Collected data entries
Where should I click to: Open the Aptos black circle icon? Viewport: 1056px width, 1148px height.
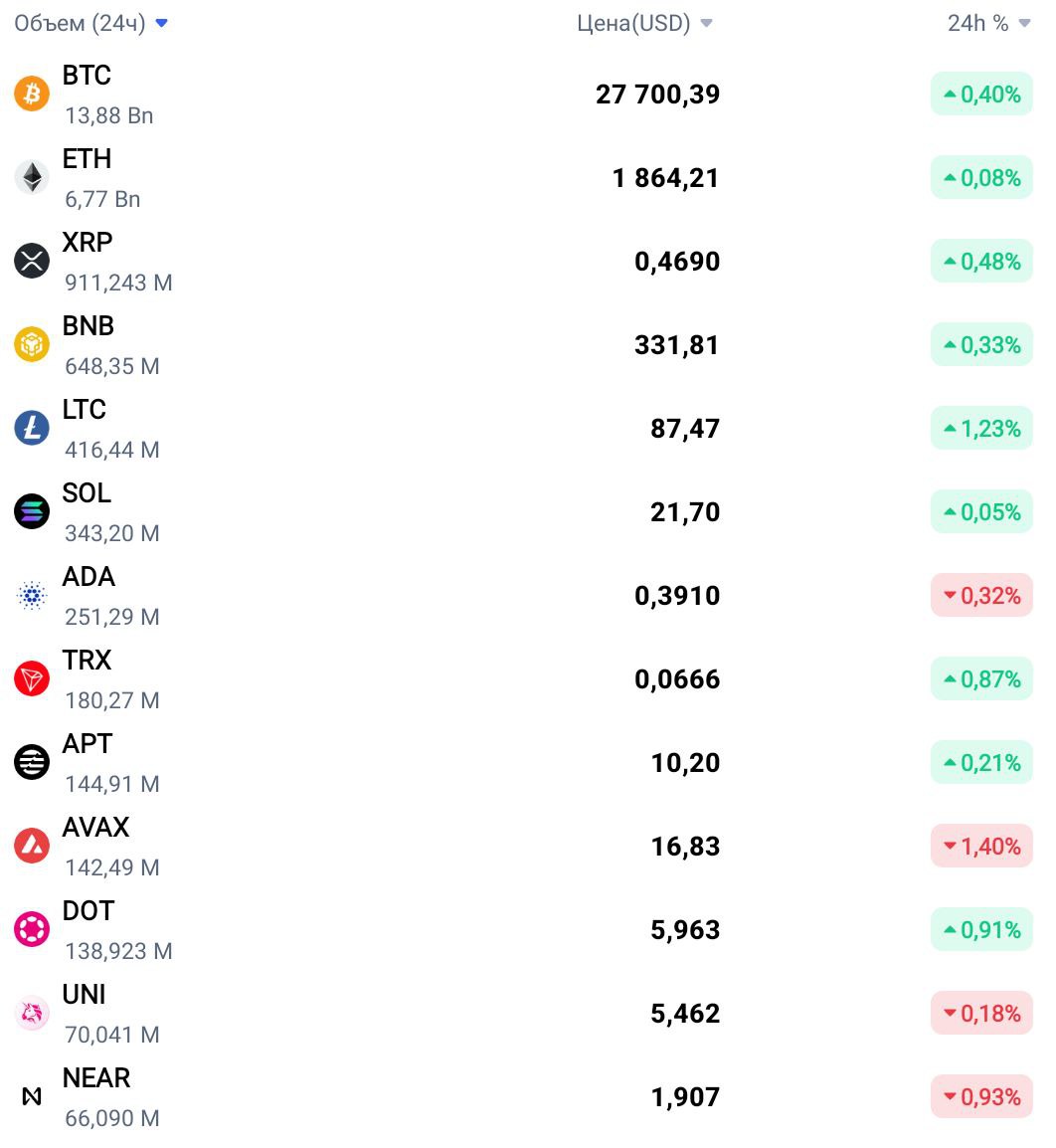coord(32,762)
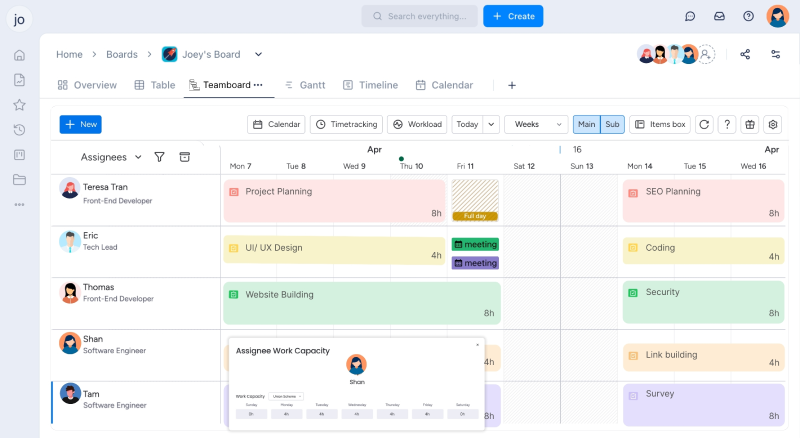Click the refresh icon in the toolbar

pyautogui.click(x=706, y=124)
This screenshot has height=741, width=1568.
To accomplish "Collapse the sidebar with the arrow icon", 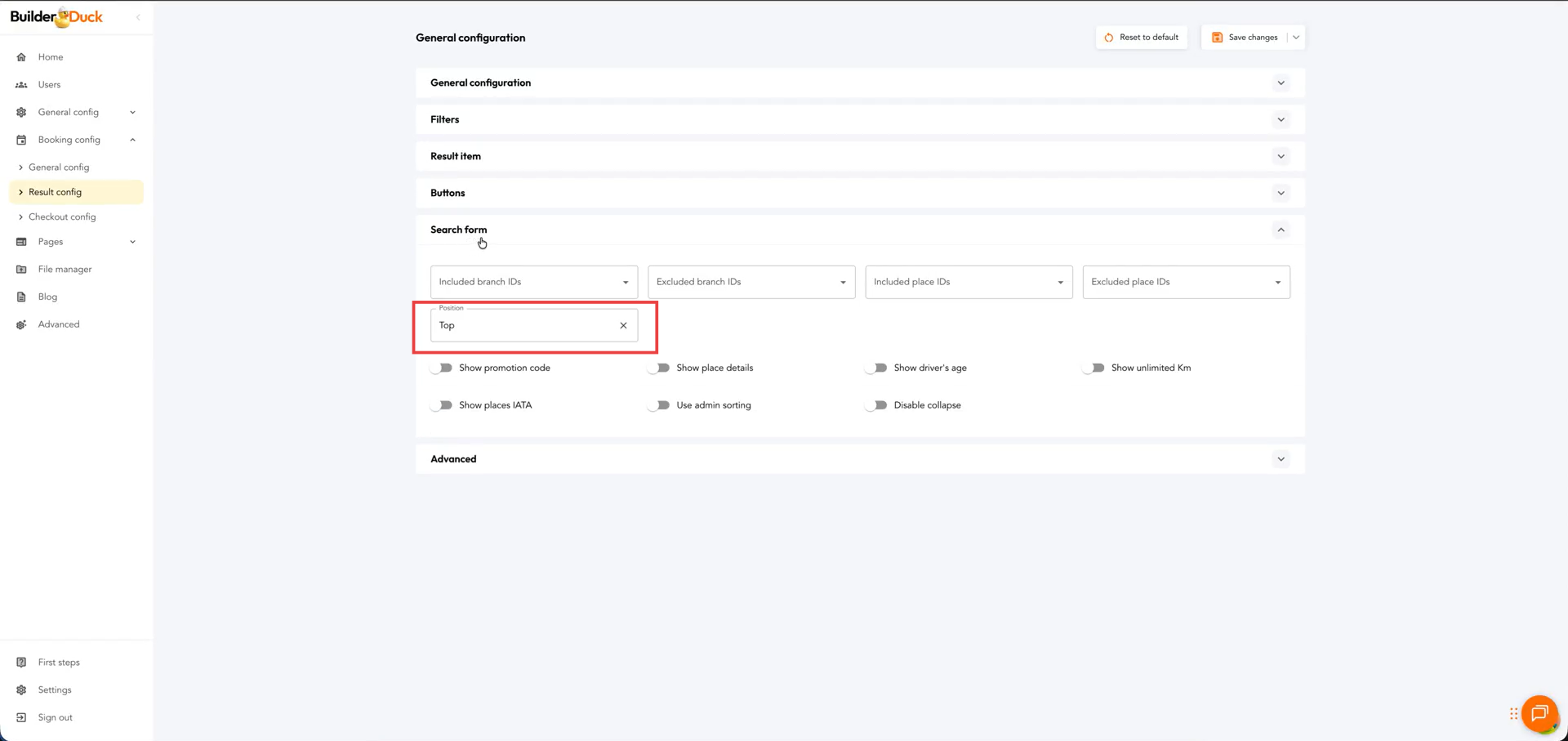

▶ [The problem] The records above should be output exactly, but without any of their pictures.

▶ [Solution to the exercise]
Where should I click to: Open the Aptos black circle icon? Viewport: 1056px width, 1148px height.
coord(32,762)
Click the refresh icon in the toolbar

pyautogui.click(x=706, y=124)
This screenshot has height=741, width=1568.
To accomplish "Collapse the sidebar with the arrow icon", 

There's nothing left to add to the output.